→ Excerpted text
───

Haluski. Make soups and freeze....ham, cabbage, and potato.....ham and bean......ham, potato, and dumplin'.....cabbage roll soup.


----------



## Raeven (Oct 11, 2011)

Vosey said:


> Raeven - my husband likes anything asian with peanut butter in it!! And I have everything on hand, even the bell peppers, which while ours won't be ready for a long time I bought some for family visiting. It'll be a good way to use them up as DH seems to think having any grocery store veggies in the fridge is a sacrilege.


If your hubs likes those flavors, I expect this will become a favorite recipe at your house. I bring this to potlucks a lot... never have any to bring home.  And it's healthful, too!


----------



## puddlejumper007 (Jan 12, 2008)

all the recipies sound great. i had two very large cabbages, sliced them thin , blanched them and dehydrated them...they are realy good, just add hot water let them sit, fry up with backon grease.


----------



## Bellyman (Jul 6, 2013)

Fermented cabbage... sauerkraut... is not that hard. I just made a batch yesterday.

Chopping the cabbage was the hardest part.

5 pounds of cabbage. 3 TBSP salt. Put it in a crock and kept working it, almost like kneading bread for a while, then sort of punching it down. After working it for a while, it made it's own juice so I didn't have any need to add water.

Had a Corelle plate that was just slightly smaller than the inside diameter of the crock and put that on top of the cabbage. Put a gallon or so of water in a zip lock bag and placed that on top of the plate. Covered with a towel and it's doing it's thing in my parents' basement. Should be a week or two until we have sauerkraut. I'll check on it every day or to just to make sure there's nothing going badly and maybe skim off anything that shouldn't be there on the top.

I was planning on freezing what doesn't get eaten fairly quickly. Didn't want to can it because I want the wonderful "probiotics" that are forming.



P.S. If you make vegetable soup, it's not the same without some cabbage in it.


----------



## Vosey (Dec 8, 2012)

pistolsmom said:


> Haluski. Make soups and freeze....ham, cabbage, and potato.....ham and bean......ham, potato, and dumplin'.....cabbage roll soup.


I had never heard of Haluski, but just saw your recipe in the frugal meals thread - thanks! 

And I make lots and lots of soups, just not in the summer when the temps are in the 90's - 100's here! I'll probably dehydrate some for soups.

───

→ Supplied data
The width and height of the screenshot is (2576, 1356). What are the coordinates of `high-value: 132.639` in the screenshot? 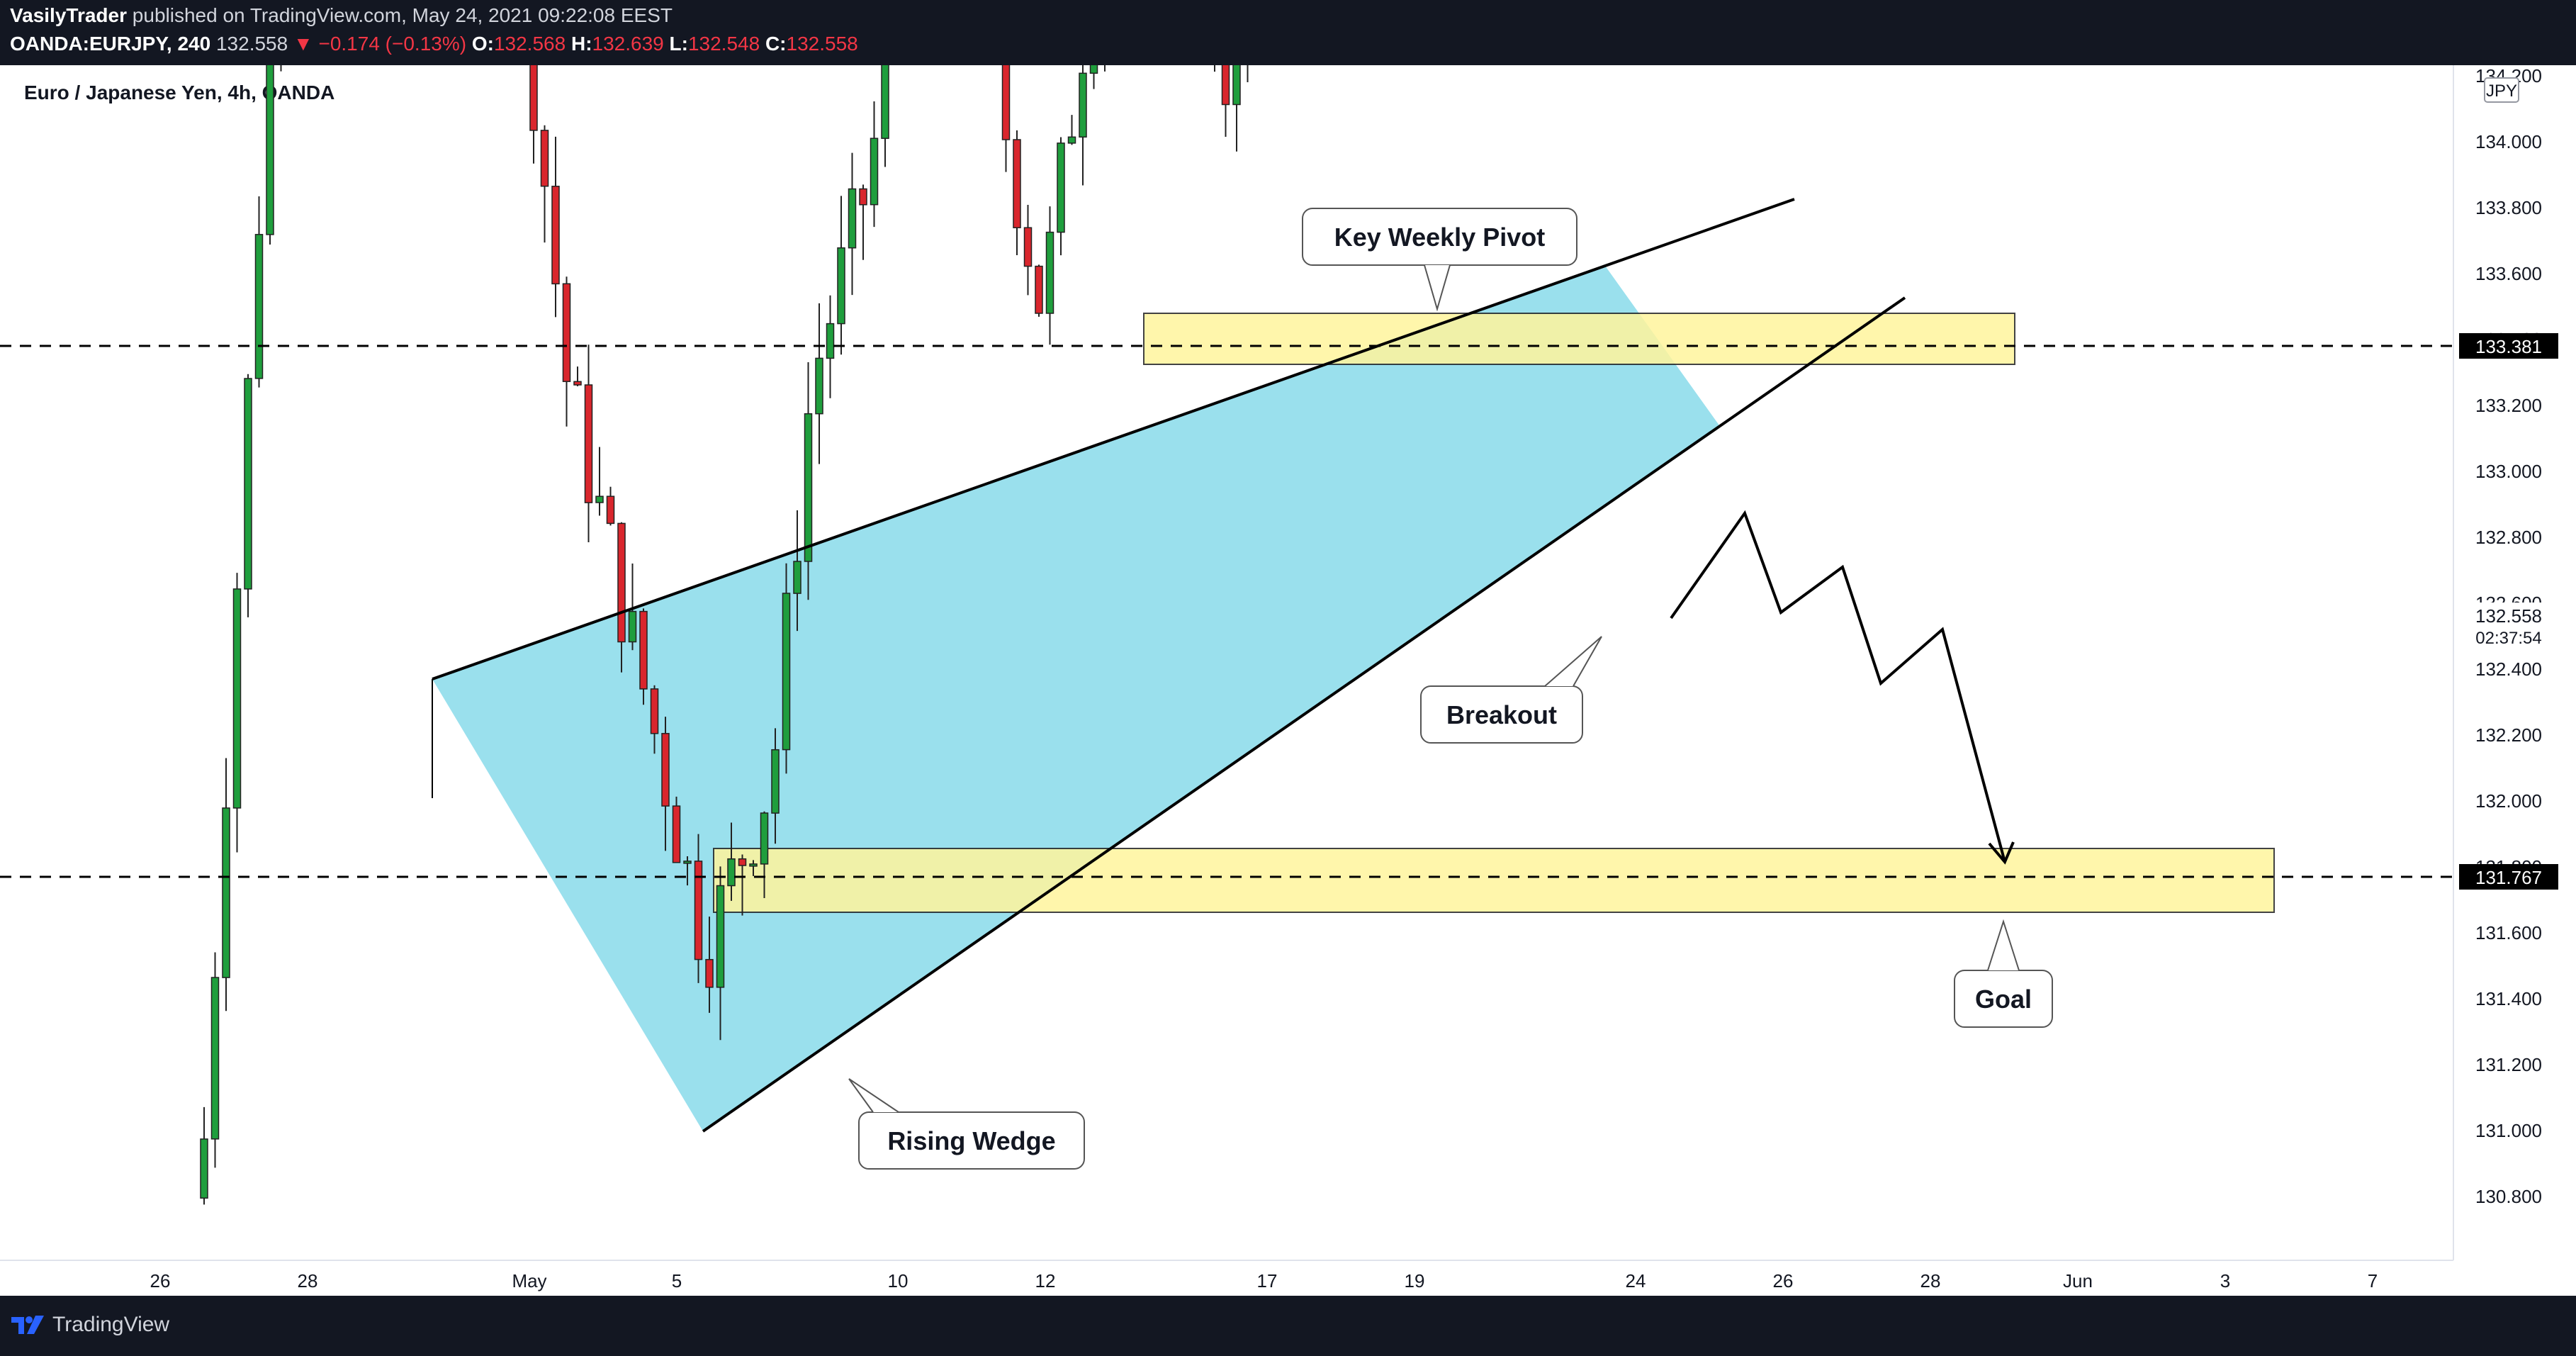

───

→ Required action 1
Answer these questions using the cabbage forum thread:
(a) How much salt did Bellyman use with 5 pounds of cabbage?
(b) What did puddlejumper007 do to the thinly sliced cabbages before dehydrating them?
(c) At what temperatures does Vosey avoid making soups in summer?
→ Required action 2
Quote the cabbage forum thread from "5 pounds of" to "on the top.".

→ Answer space 1
(a) 3 tablespoons of salt.
(b) Blanched them.
(c) Temperatures in the 90's to 100's.

→ Answer space 2
5 pounds of cabbage. 3 TBSP salt. Put it in a crock and kept working it, almost like kneading bread for a while, then sort of punching it down. After working it for a while, it made it's own juice so I didn't have any need to add water.

Had a Corelle plate that was just slightly smaller than the inside diameter of the crock and put that on top of the cabbage. Put a gallon or so of water in a zip lock bag and placed that on top of the plate. Covered with a towel and it's doing it's thing in my parents' basement. Should be a week or two until we have sauerkraut. I'll check on it every day or to just to make sure there's nothing going badly and maybe skim off anything that shouldn't be there on the top.